MacBook battery may need a fix

MacBook /

While a MacBook battery can start out very strong, it will very likely wear down over the years. GigaOM's Lauren Hockenson wrote on USA Today that her laptop started wearing down recently even as the laptop has stayed in good shape. Those who may notice their battery getting tired can send their device into iResQ to have it replaced or fix any other problem at hand.

Hockenson said University of Washington PhD candidate James Davenport looked at his own MacBook Air for a year and monitored its battery efficiency. Monitoring showed that the device saw a drop of more than 15 percent in capacity, which left the charge under 85 percent of its initial power. The rate steadily decreased, with a few percentage points dropping each month.

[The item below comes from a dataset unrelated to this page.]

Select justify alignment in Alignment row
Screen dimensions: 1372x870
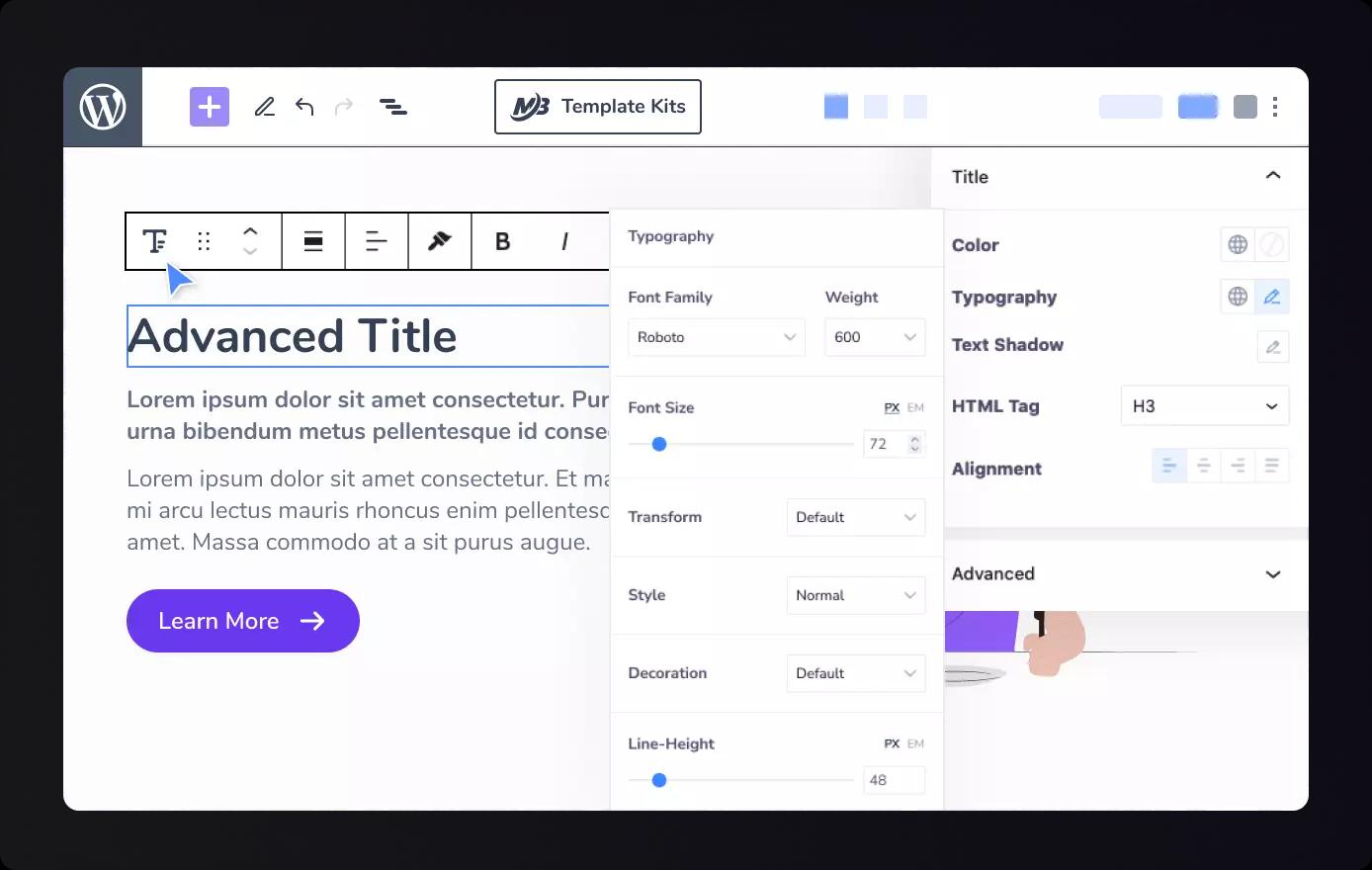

Power reduction was actually worse than in his 2009 MacBook Pro, which saw 90 percent capacity until the end of its time a few years later.

“It seems, though, that Davenport's efficient MacBook Pro is the outlier – not necessarily the dwindling Air,” Hockenson said. “The average life expectancy of a lithium-ion battery is roughly two to three years, even with regular battery cycle maintenance. Apple doesn't prefer to measure battery life in years – rather, it prefers cycles. All Apple laptops built after 2010 have an estimated life of 1000 charge cycles, and the company has an extensive page that stresses routine care and maintenance.”

Hockenson's own device still gets three and a half to four hours of unconnected time, but said an extension of the battery time could always be a good thing, especially for frequent users of the device.

Keeping the battery healthy
Geoffrey Goetz wrote on GigaOM that there are many ways to help make sure the battery is where it should be, including:

  • Check the condition of the battery before fixing it by looking at the battery menu bar, which will say “normal” or “replace soon”
  • Use a battery monitoring utility that may go more in depth than the one built onto the computer
  • Calibrate the battery by charging it, then fully draining it, then fully charging it again
  • Restore energy saving defaults to help get the most out of the battery

“This should turn the Mac off after 10 minutes of no use, the display off after two minutes, allow the hard disk to sleep when possible, and slightly dim the display when on battery power,” he wrote. “Do not enable power nap, as that will consume power even when you think your Mac is sleeping.”